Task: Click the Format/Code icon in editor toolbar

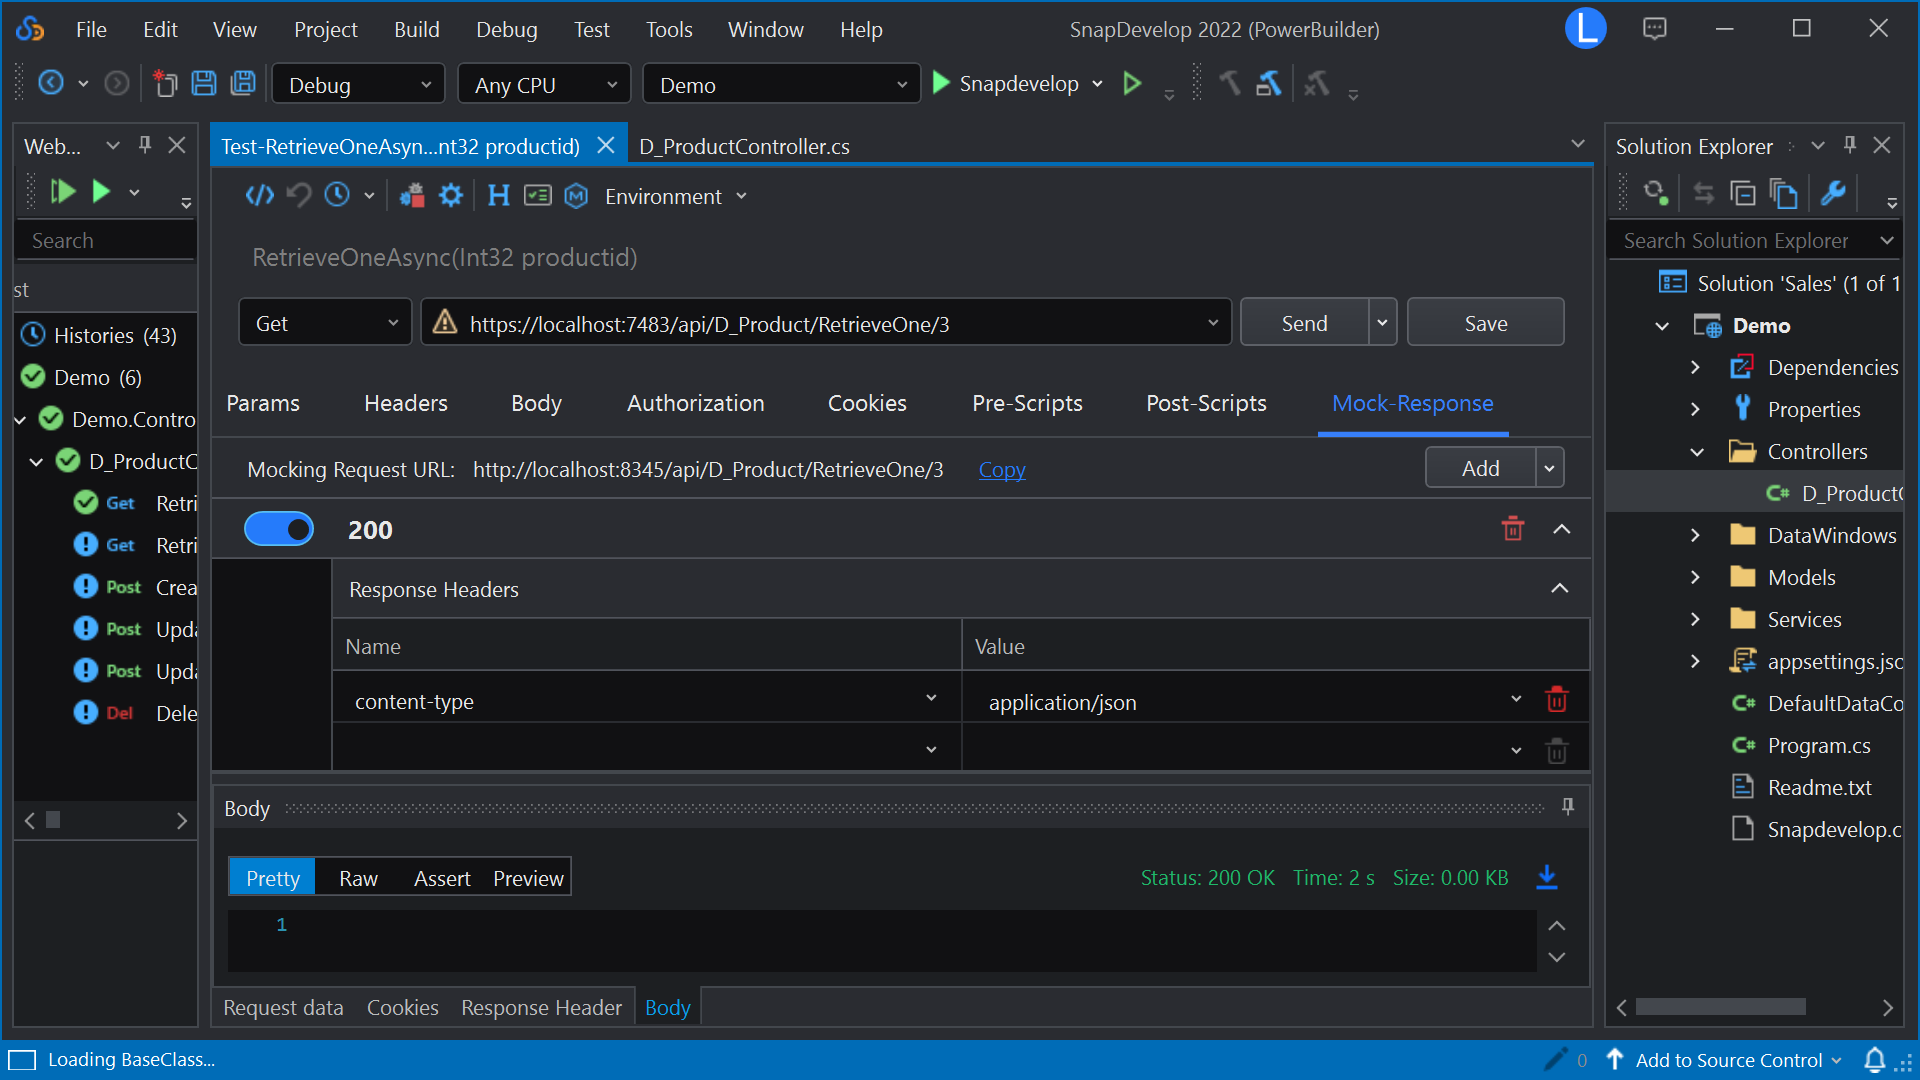Action: pos(258,196)
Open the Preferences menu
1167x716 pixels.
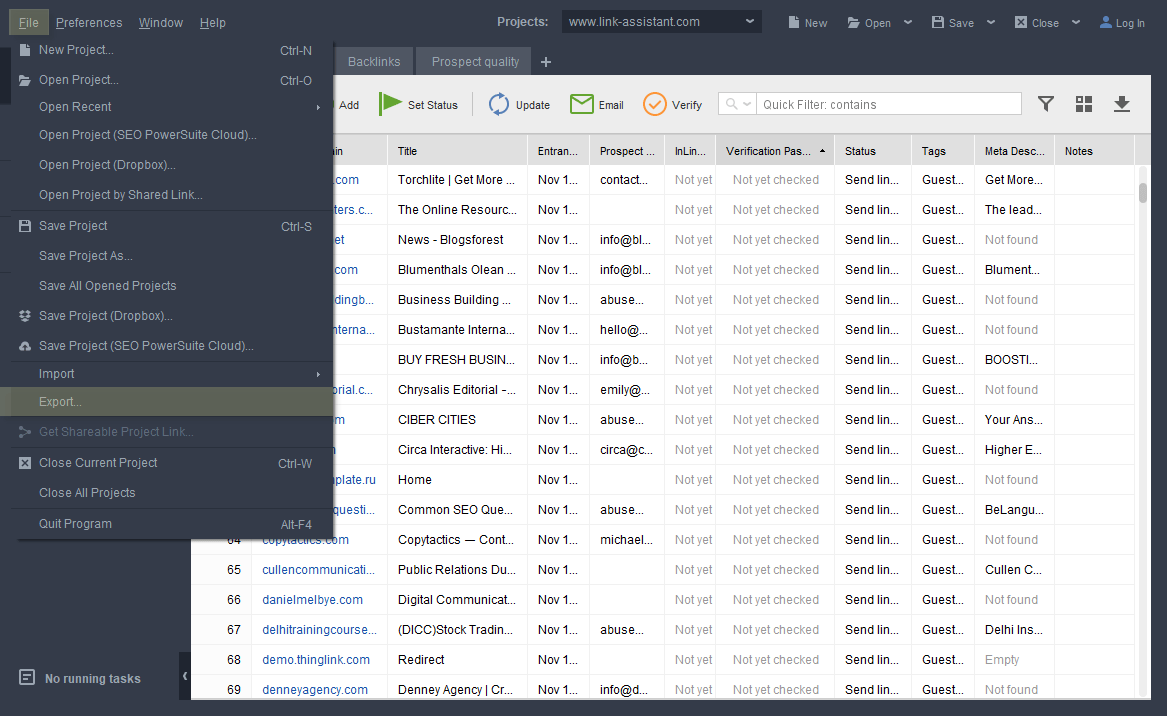point(89,22)
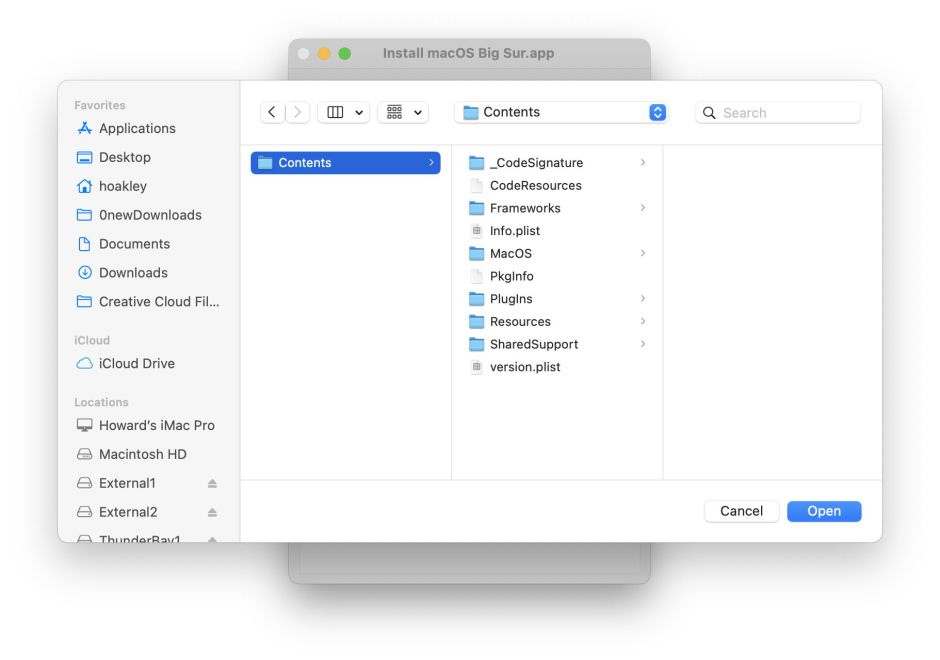The image size is (940, 660).
Task: Cancel the file selection dialog
Action: (x=741, y=511)
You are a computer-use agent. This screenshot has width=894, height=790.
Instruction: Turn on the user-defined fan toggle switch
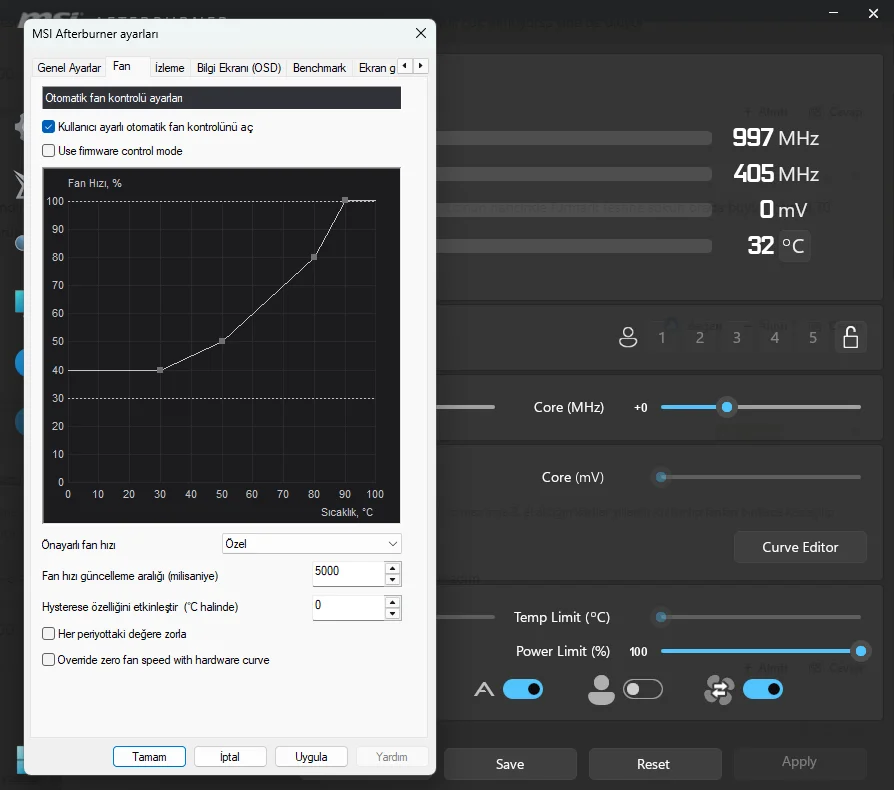tap(642, 689)
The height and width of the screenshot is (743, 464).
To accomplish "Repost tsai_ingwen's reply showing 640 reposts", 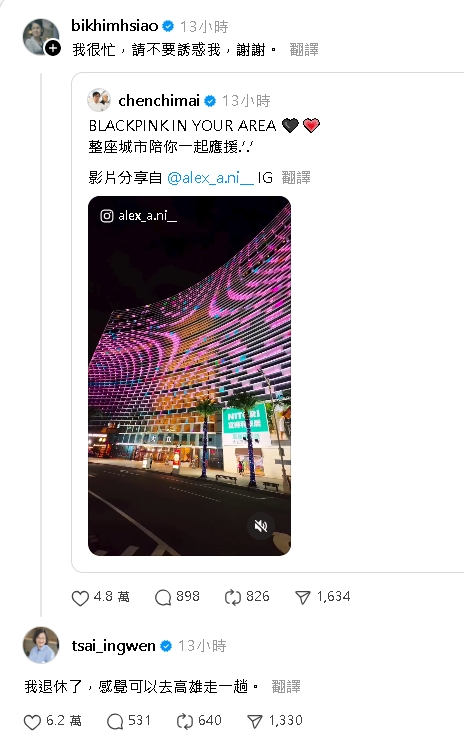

###

Your answer should hold only the lines from the one with "The height and" through the final line of the listing above, transcribed exactly and without pictures.

Output
The height and width of the screenshot is (743, 464).
To accomplish "Repost tsai_ingwen's reply showing 640 reposts", 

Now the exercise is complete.